その場合、入院が必要な状態でも受け入れることができないので、他の病院を案内することもあります。お金儲けが目当てなら部屋が空いてれば、他院を案内などせず、受ければいいですが、実際そうではありません。
ただ大体どこかの近くの夜間救急が満床になると、その余波が周りにもきて、一つの病院だけでなくどこも受け入れしてもらえない状態になることがあります。
(病院同士、直接連絡はしてないはずなのに何故か若干察しはじめるので頑張ってキャパ超えてても受け入れようとはします。マジありがとう他院って思ってる)
なので、前もって夜間救急調べてるのはいいことですが、夜間救急あるから大丈夫!ではなく、極力お世話にならないようにしてもらうことがすごく大事です。
適切なタイミングでの受診が大切
夜間救急に駆け込むケースの中には、朝から体調が悪かったにもかかわらず、日中に受診せず、夜になって急に不安になって来院するというケースもあります。

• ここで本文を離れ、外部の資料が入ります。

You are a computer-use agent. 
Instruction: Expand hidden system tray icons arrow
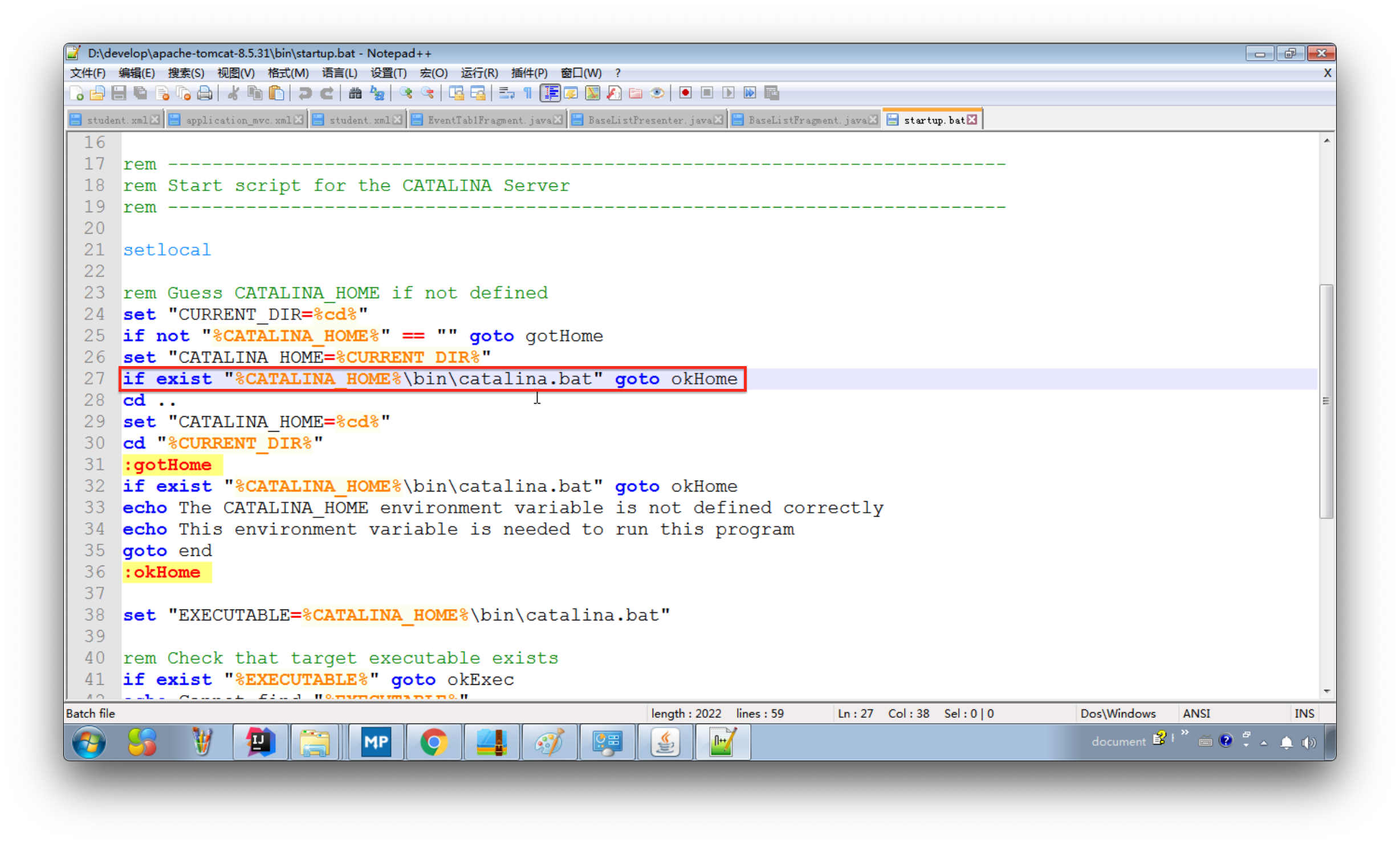tap(1264, 742)
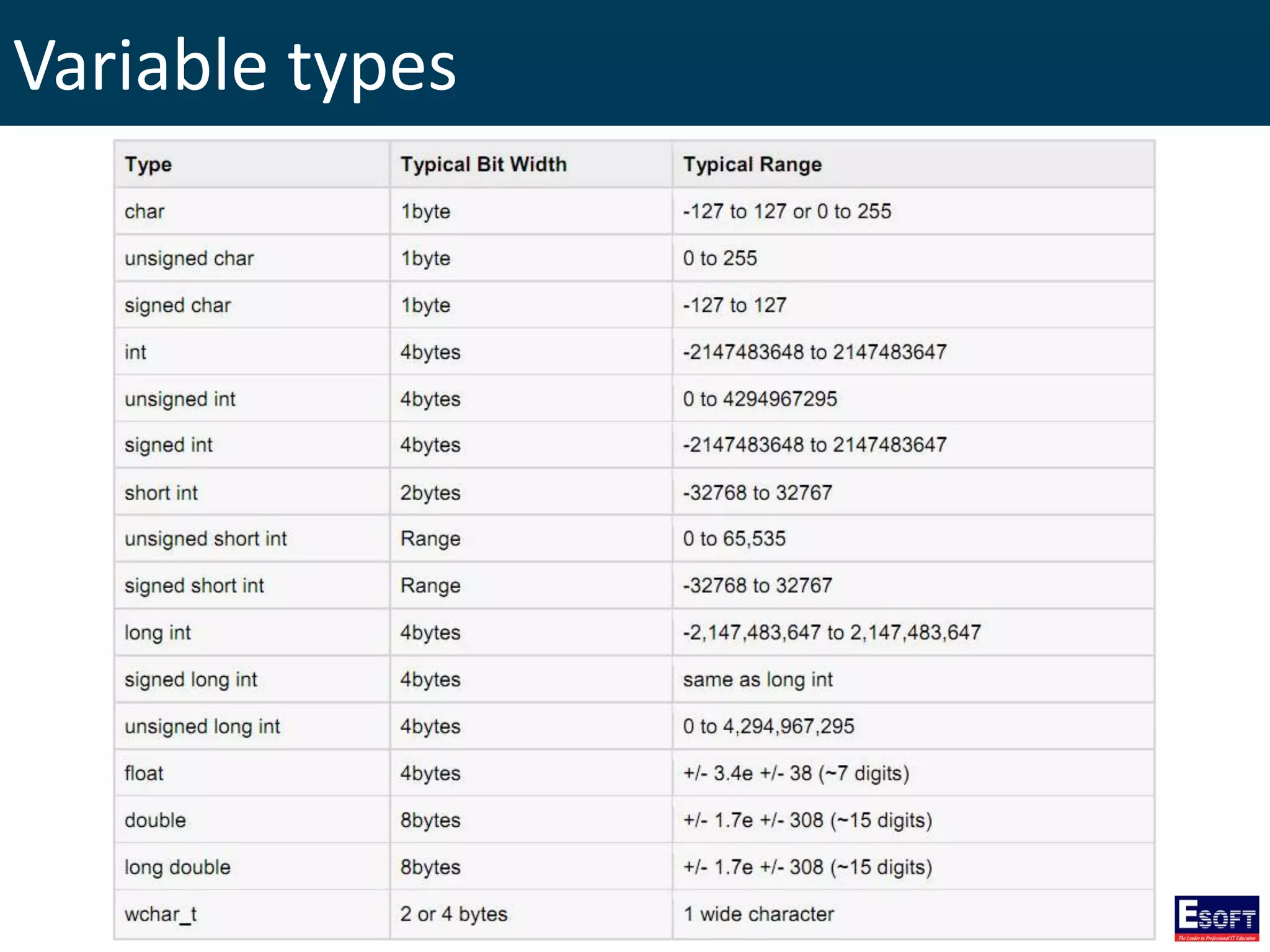
Task: Select the 'float' type cell
Action: 144,774
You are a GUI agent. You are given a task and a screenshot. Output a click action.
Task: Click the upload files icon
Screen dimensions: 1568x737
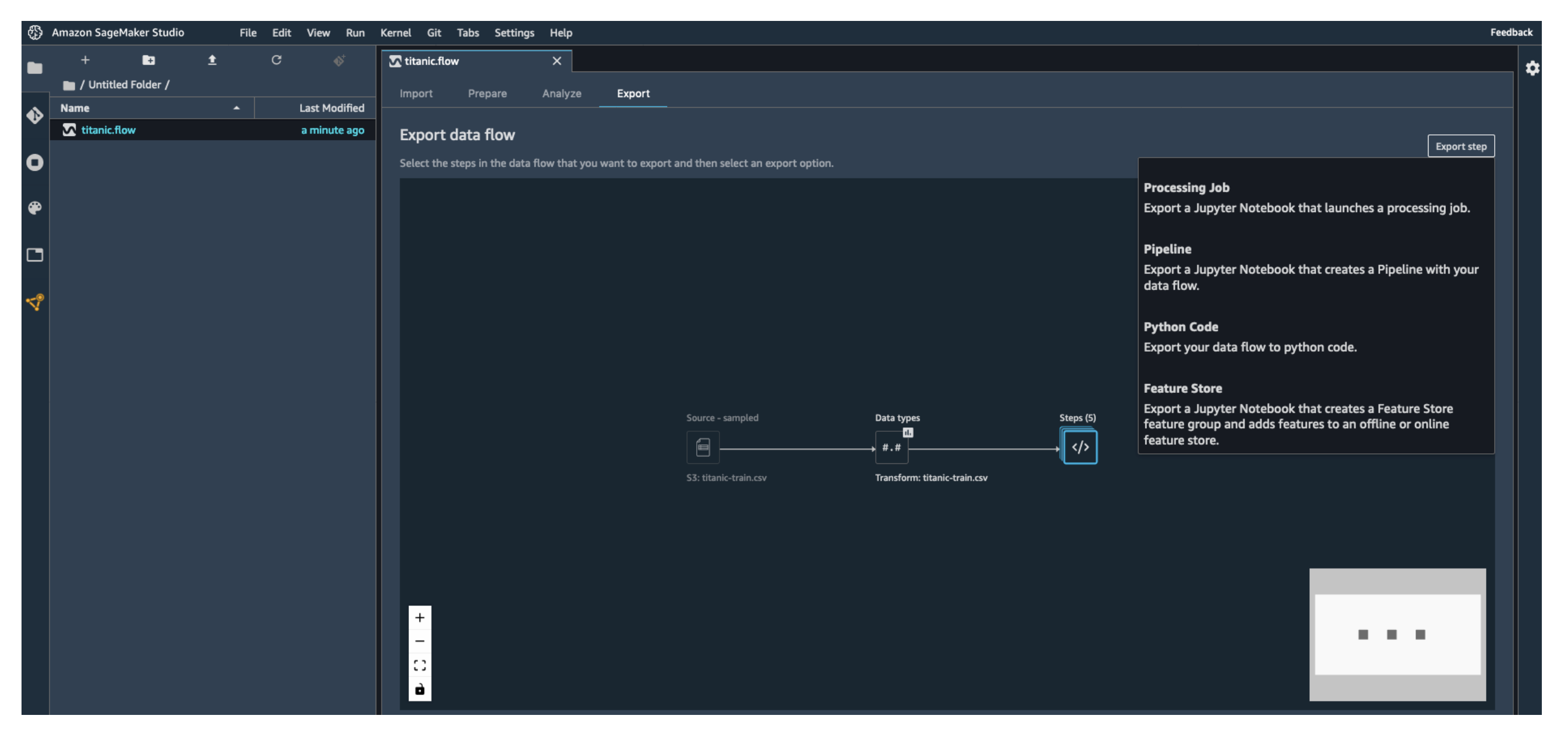212,60
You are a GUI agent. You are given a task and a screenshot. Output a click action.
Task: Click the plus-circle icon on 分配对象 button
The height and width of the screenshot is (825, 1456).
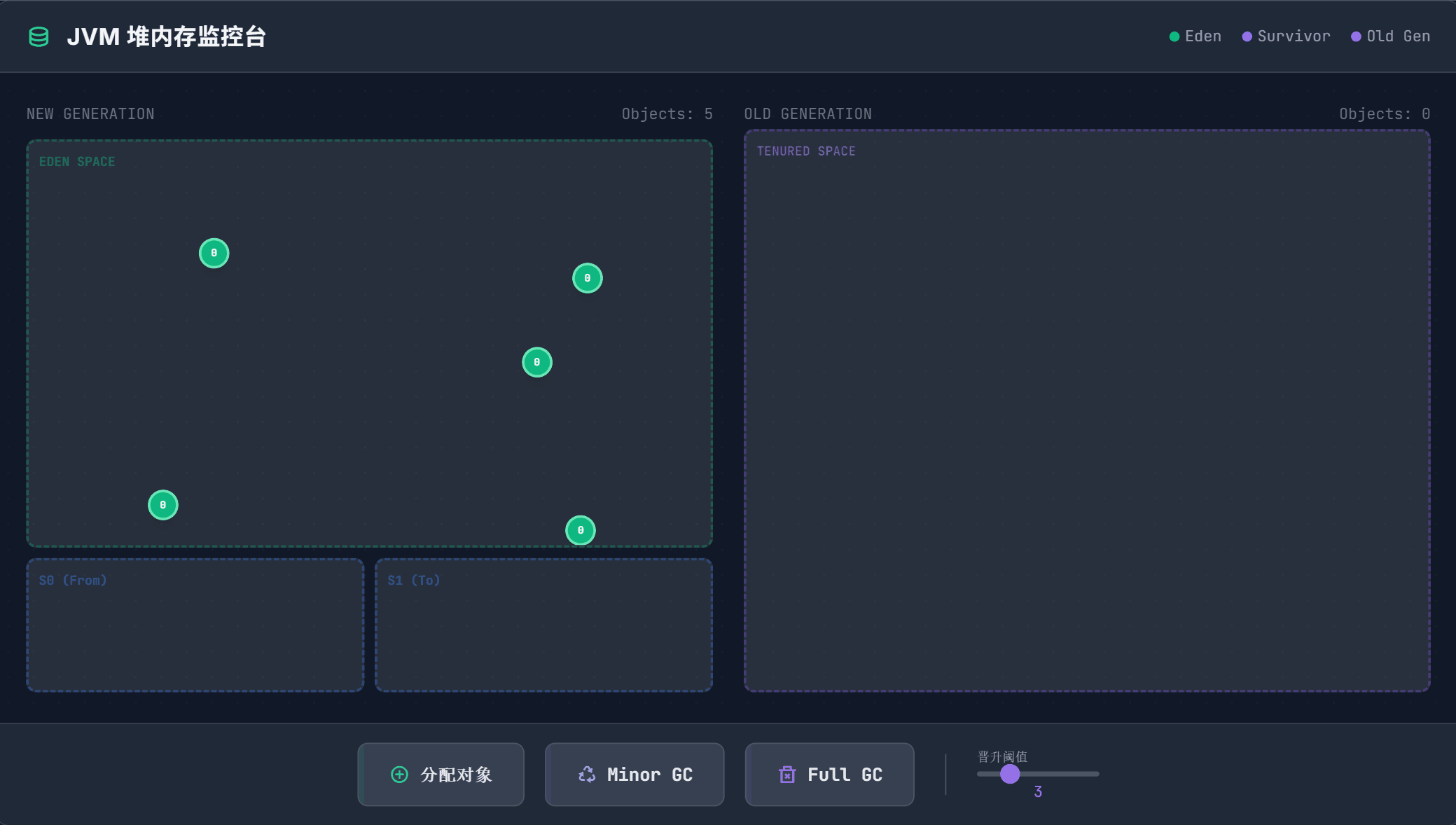(399, 775)
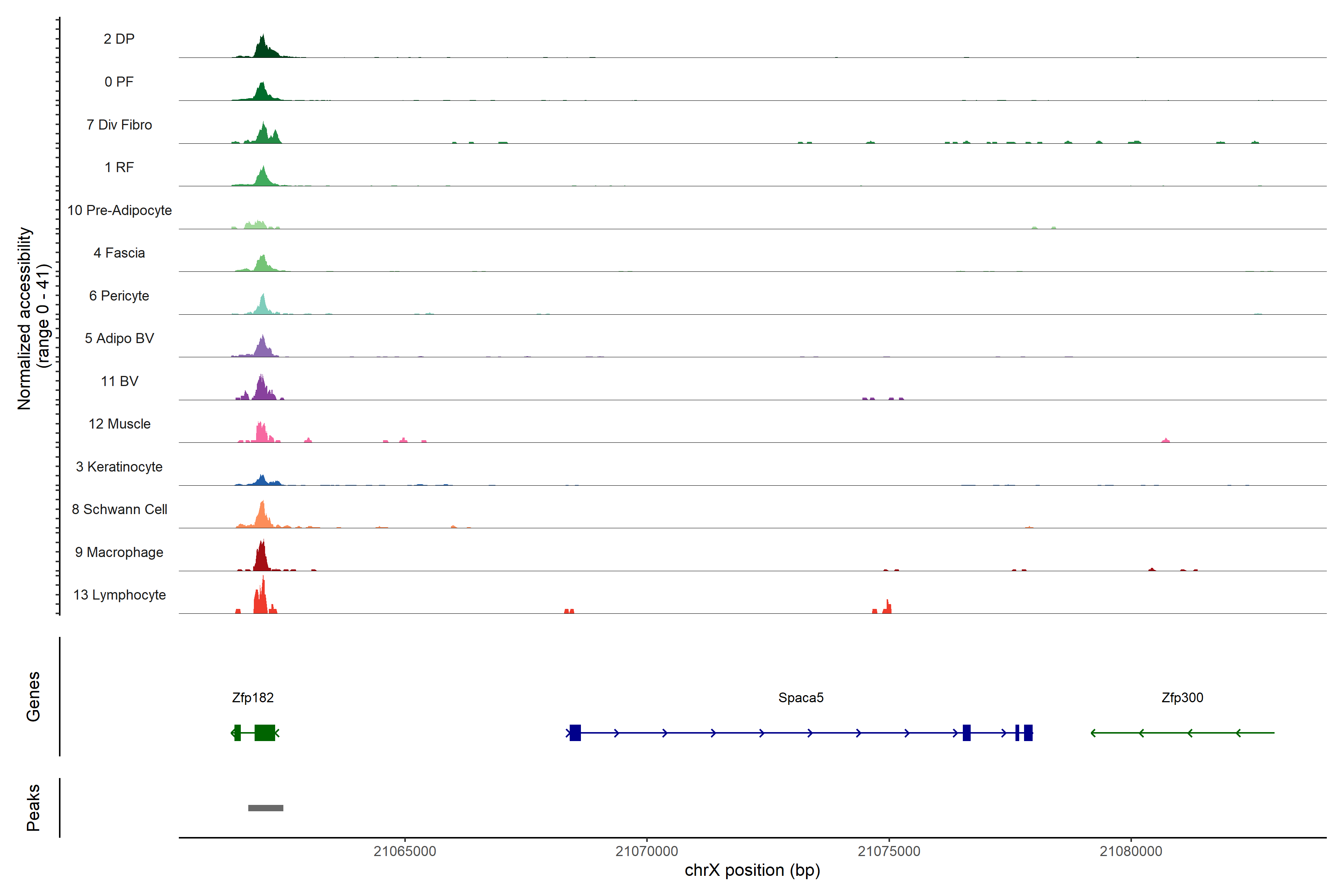Click the 21080000 x-axis tick label
This screenshot has height=896, width=1344.
click(x=1131, y=852)
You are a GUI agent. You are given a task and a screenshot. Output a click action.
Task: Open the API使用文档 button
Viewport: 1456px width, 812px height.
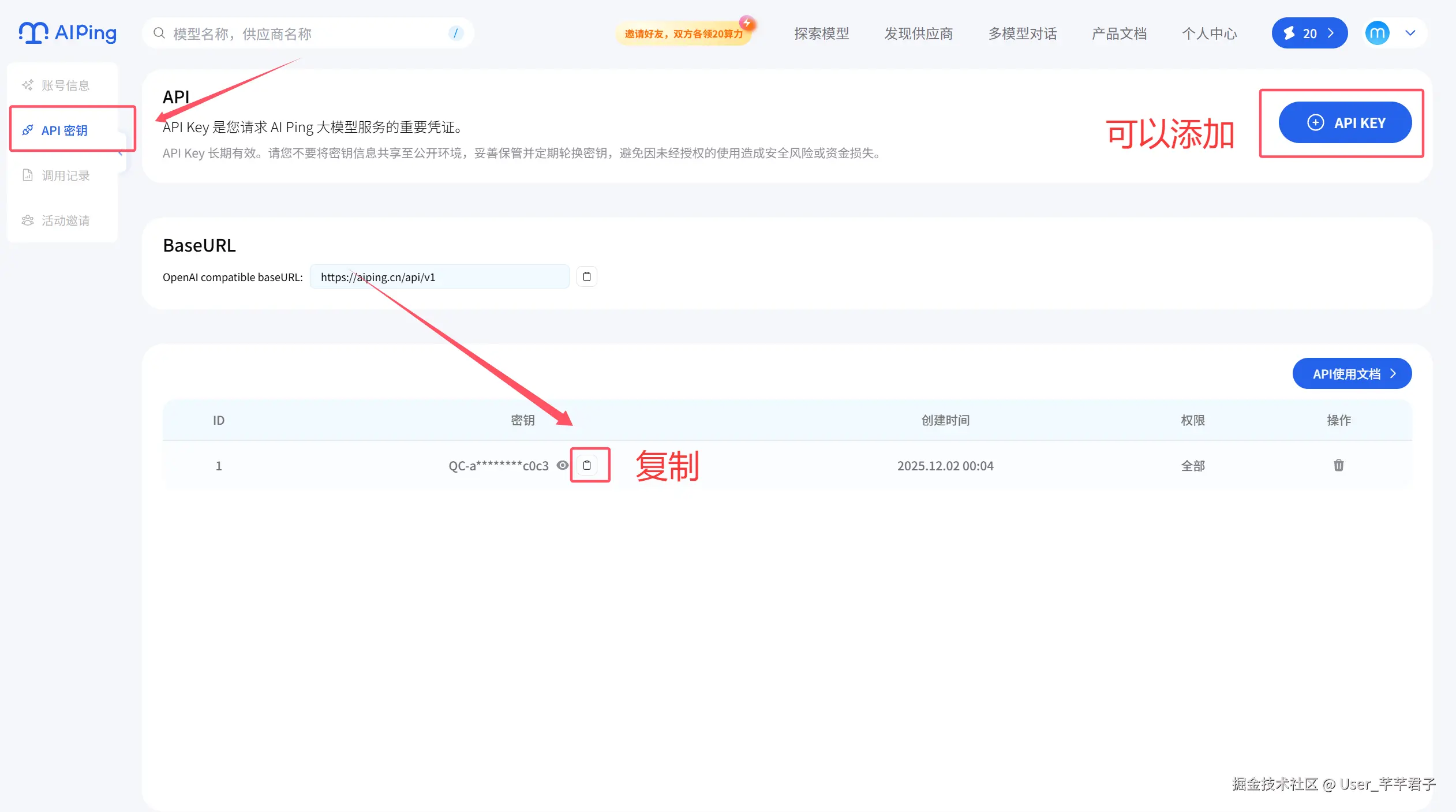(x=1352, y=374)
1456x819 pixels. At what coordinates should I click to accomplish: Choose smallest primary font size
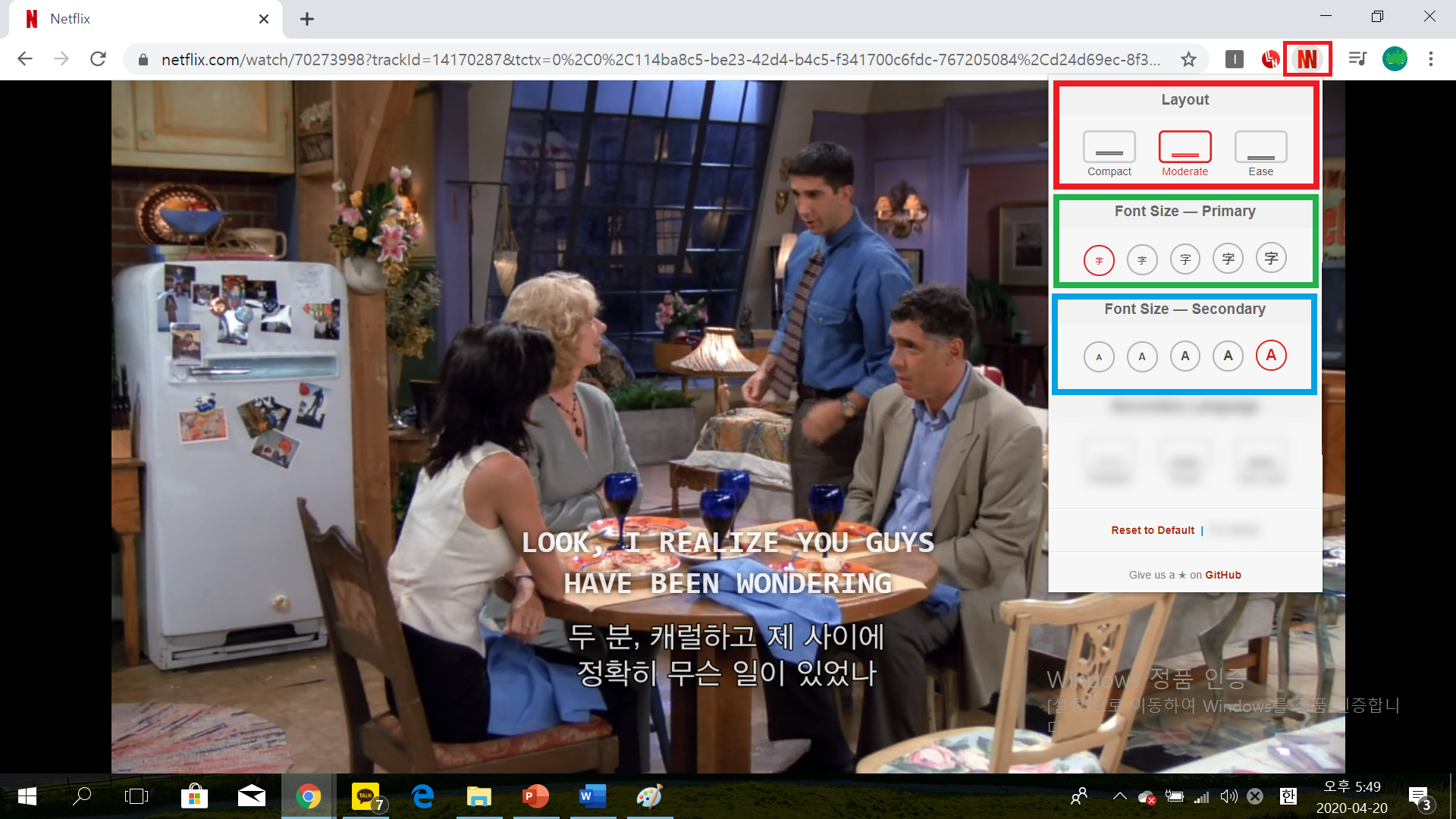1099,260
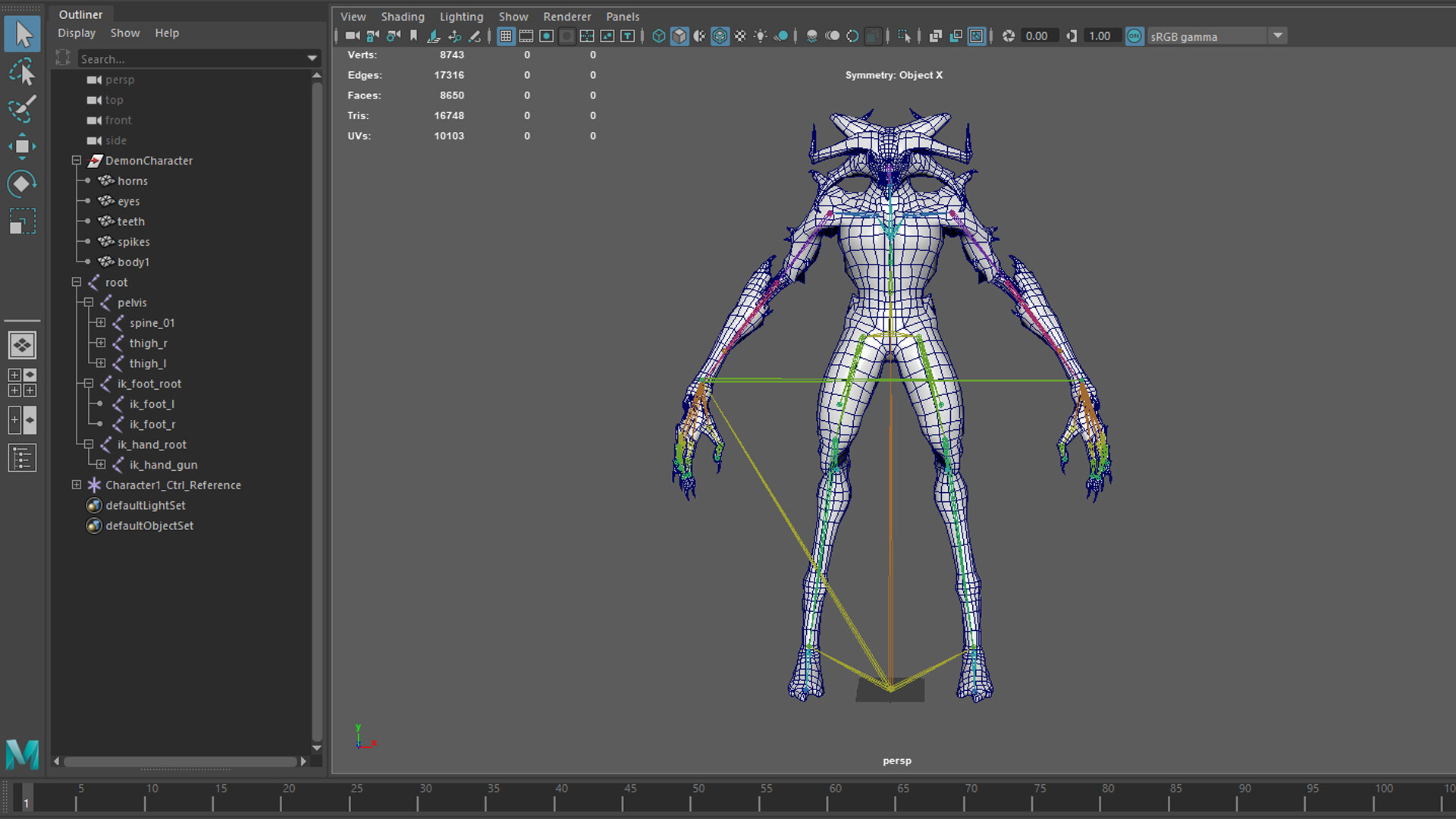Open the Renderer menu

pos(566,16)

もちろん、夜間に急変することもありますが、このような場合、日中の診療時間内に受診することで、夜間救急の混雑を防ぎ、より適切な治療を受けることができたはずです。それでも、夜間でそれを理由に受診拒否することはありません。
ただし、朝からある症状であれば、状態は安定していて待てるものと判断されるため、必然的に優先順位は低くなります。
他に、重症例がいれば後回しになり、待てども待てども全く呼ばれないということになりますが、例えクレームを入れてもそれは早まることはありません。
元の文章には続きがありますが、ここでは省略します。